“And am I far from Friar’s Park?”
“No great distance. May I ask if Lady Coverly knew of your proposed visit?”
“She did not,” I said with surprise.
“Then I fear your journey has been fruitless. She is an invalid and can receive no one.”
There was something peremptory and imperious in his manner which I resented, and evidently perceiving this resentment:
“I am Lady Coverly’s medical adviser,” added the Eurasian. “Possibly I can afford you some assistance. In any event I fear you will have to accept my poor hospitality for the nonce. The alternative is a drenching.”
Even as he spoke, the hollow was illuminated by a blinding flash of lightning, and indeed his last words were drowned in the thunder that boomed and crashed in deepening peals over the hills.
In a sudden tropical torrent the rain descended, and I stepped forward into the room. Its occupant rose to his great height to greet me.
“I am Dr. Damar Greefe,” he said, and bowed formally.
I made myself known to him in turn, and with a sort of stately courtesy he set a high-backed chair for me and himself resumed his former seat.
“You are a stranger to this neighborhood, I gather?” he continued.
Now, in spite of his polished courtesy, there was that about Dr. Damar Greefe which I did not and could not like. The voice was the voice of a gentleman, but the face was a mask—a mask of Anubis; and seated there in that strange untidy apartment, amid varied relics of the past and obscure experiments possibly designed to pry into the future, whilst thunder boomed high over the Bell House, I determined to withhold from Dr. Damar Greefe the true nature of my mission. In fact already I regretted having told him my name—although to have given a fictitious one would have been a gross violation of hospitality unhesitatingly offered.

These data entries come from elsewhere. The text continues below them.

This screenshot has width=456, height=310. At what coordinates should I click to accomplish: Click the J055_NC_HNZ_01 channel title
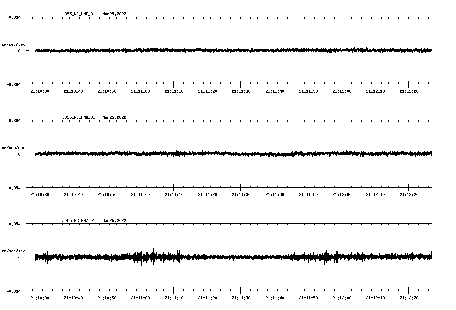79,221
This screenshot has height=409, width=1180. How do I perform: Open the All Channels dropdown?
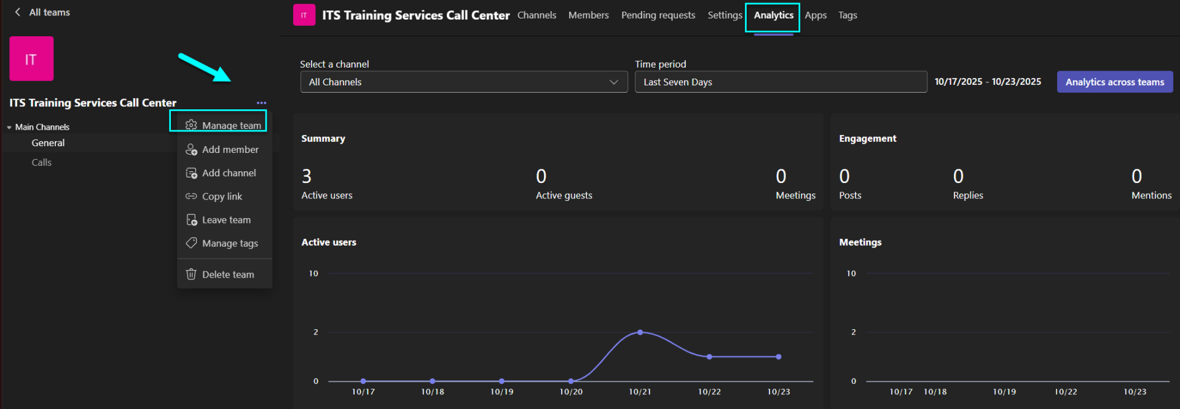[x=463, y=82]
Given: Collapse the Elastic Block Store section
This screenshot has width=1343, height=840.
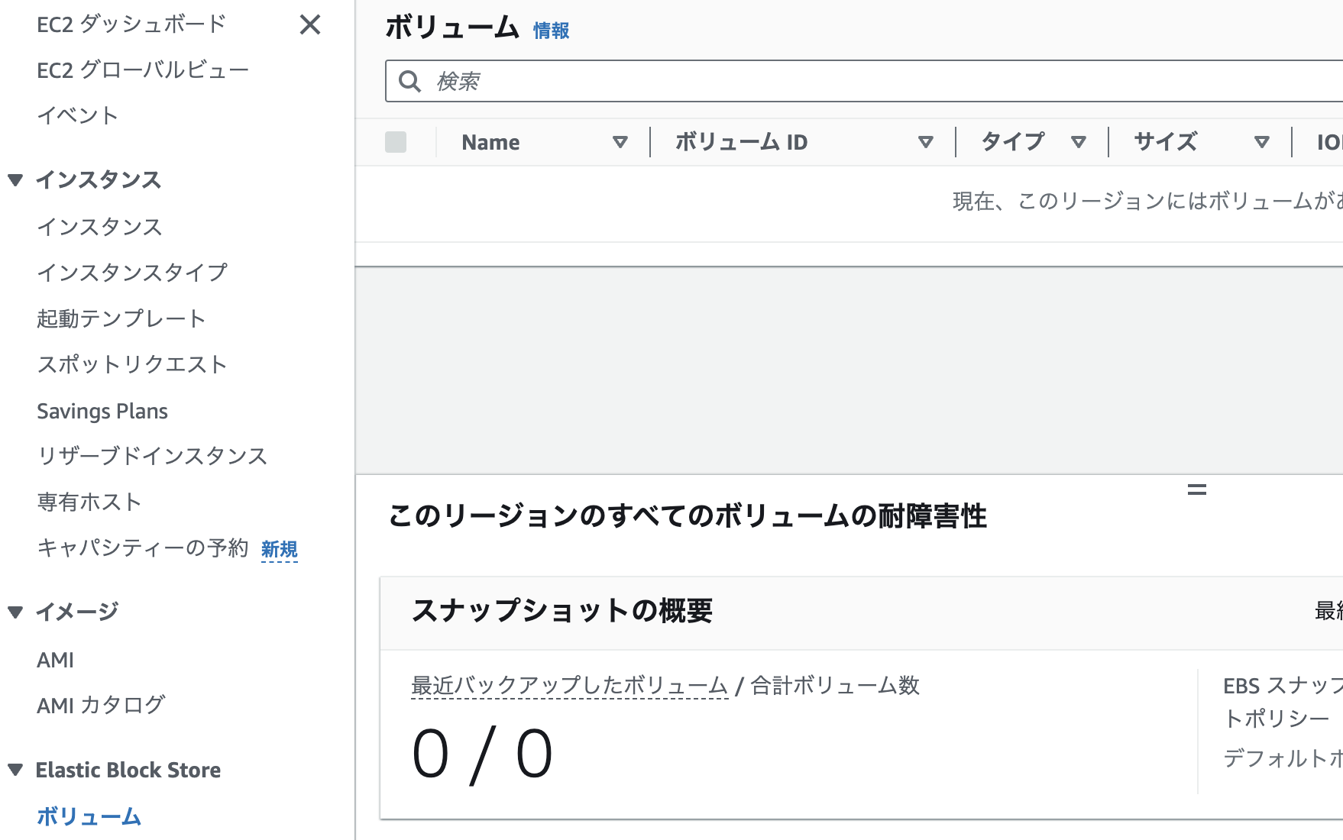Looking at the screenshot, I should coord(15,770).
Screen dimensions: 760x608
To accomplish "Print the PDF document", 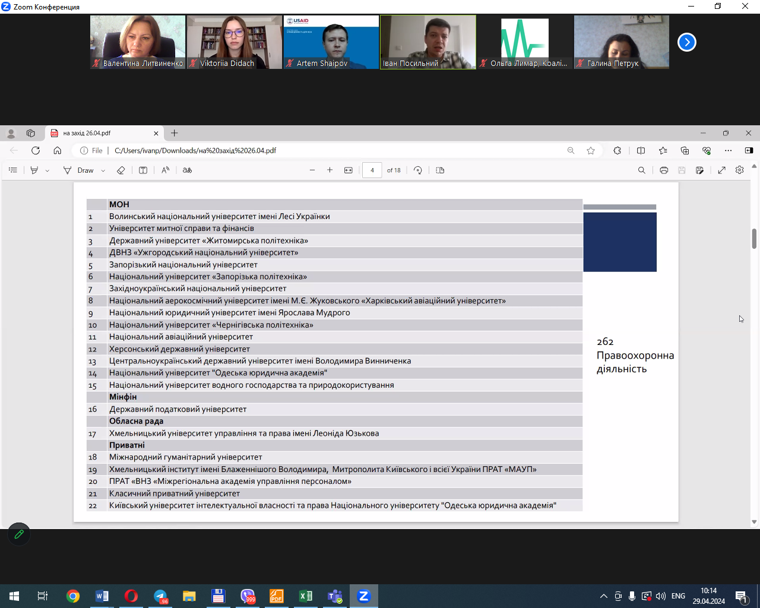I will pyautogui.click(x=664, y=170).
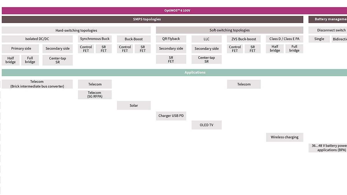This screenshot has height=195, width=347.
Task: Open the Charger USB PD application
Action: [x=171, y=116]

Even now I find it hard to explain the mingled sentiments which claimed me on the occasion of this my first meeting with a very singular man.
“I am taking a brief rest cure,” I replied; “and as I am given to understand that Friar’s Park is of much historical interest, I had purposed seeking permission to look over the place and if possible to take a few photographs.”
Dr. Damar Greefe inclined his head gravely.
“A former monastic house, Mr. Addison,” he replied. “And as you say, of great archaeological interest. But the regrettably poor health of Lady Coverly makes it impossible for her to entertain visitors.”
Something in the tone of his voice, which now he had lowered so that some of its natural harshness was disguised, set me wondering where I had heard it before. It needed no further scrutiny of the hawk face to convince me that I had never hitherto met Dr. Damar Greefe; but I certainly believed that I had previously heard his voice, although I quite failed to recall where and under what circumstances.